Melody Maker was a British weekly pop music newspaper which was published between 1926 and 2000. Melody Maker was the third publication (after NME, or New Musical Express, in 1952, and Record Mirror in 1955) to publish a weekly record chart. NME is now regarded as the "canonical" source for record charts by the Official Charts Company in the period up to 10 March 1960; after that, when Record Retailer began compiling a chart, the Official Charts Company and Guinness' British Hit Singles & Albums cited them as the canonical source for the British singles chart. Prior to 15 February 1969, when the British Market Research Bureau (BMRB) chart was established as part of a joint commission by Record Retailer and the BBC, there was no one universally accepted or official source and many periodicals compiled their own chart.
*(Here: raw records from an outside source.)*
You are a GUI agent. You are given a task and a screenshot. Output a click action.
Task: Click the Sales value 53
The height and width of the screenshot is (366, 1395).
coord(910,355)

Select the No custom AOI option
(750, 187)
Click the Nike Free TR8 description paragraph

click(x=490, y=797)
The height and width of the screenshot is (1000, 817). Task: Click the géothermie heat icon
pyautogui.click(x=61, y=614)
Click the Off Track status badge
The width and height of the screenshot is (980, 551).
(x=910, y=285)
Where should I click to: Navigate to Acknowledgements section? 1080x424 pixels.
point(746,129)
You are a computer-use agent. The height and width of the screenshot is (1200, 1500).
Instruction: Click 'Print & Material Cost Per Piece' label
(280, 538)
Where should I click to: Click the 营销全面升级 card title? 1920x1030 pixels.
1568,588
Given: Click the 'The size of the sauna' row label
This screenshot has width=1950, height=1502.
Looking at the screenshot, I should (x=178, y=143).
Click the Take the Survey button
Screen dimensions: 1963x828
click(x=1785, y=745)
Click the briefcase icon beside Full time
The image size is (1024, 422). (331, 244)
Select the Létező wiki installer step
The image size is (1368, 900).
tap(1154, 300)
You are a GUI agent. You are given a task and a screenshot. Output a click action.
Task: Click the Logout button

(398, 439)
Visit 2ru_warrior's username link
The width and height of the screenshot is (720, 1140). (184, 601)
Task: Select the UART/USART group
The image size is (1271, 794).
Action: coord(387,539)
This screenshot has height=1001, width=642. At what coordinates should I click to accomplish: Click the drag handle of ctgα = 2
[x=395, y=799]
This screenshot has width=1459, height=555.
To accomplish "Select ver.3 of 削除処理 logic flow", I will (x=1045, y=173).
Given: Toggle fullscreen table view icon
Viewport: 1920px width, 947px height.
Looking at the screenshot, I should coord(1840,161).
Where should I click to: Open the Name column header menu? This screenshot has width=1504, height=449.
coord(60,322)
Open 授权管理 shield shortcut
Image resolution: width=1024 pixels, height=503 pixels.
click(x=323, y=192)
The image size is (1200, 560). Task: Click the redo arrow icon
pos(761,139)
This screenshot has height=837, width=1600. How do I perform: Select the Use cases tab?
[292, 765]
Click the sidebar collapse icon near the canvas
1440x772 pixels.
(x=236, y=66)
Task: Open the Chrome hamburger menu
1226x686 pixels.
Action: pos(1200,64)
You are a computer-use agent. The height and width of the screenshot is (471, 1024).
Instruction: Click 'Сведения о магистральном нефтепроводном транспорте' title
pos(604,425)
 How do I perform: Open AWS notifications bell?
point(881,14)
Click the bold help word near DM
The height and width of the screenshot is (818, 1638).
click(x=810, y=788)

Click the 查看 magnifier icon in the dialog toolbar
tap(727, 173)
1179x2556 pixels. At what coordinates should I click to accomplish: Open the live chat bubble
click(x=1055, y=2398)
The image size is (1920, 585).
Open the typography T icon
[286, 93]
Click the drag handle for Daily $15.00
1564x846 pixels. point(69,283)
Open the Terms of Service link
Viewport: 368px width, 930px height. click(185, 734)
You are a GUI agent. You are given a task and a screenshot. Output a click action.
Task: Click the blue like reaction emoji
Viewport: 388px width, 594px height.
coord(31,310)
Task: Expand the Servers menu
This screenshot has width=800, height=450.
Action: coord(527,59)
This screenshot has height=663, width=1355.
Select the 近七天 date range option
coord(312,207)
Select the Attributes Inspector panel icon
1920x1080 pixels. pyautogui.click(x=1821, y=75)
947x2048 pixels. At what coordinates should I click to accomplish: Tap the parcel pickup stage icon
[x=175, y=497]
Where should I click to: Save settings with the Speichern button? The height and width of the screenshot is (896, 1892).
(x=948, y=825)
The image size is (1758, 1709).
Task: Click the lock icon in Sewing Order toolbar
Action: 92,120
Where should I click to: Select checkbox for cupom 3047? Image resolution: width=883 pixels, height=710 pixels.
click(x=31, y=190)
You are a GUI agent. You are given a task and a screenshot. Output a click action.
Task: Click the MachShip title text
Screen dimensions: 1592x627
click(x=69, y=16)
By the 1980s, NME and Melody Maker had the last surviving independently compiled charts in the UK, Record Mirror having ended its own chart in 1962, Disc & Music Echo likewise in 1967, and the short-lived Top Pops/Music Now folding in 1971. Melody Maker was the first to throw in the towel, publishing its last independently compiled chart on 4 June 1988, with NME publishing its last the next week on 11 June 1988. In the respective following weeks, both began publishing Market Research Information Bureau chart.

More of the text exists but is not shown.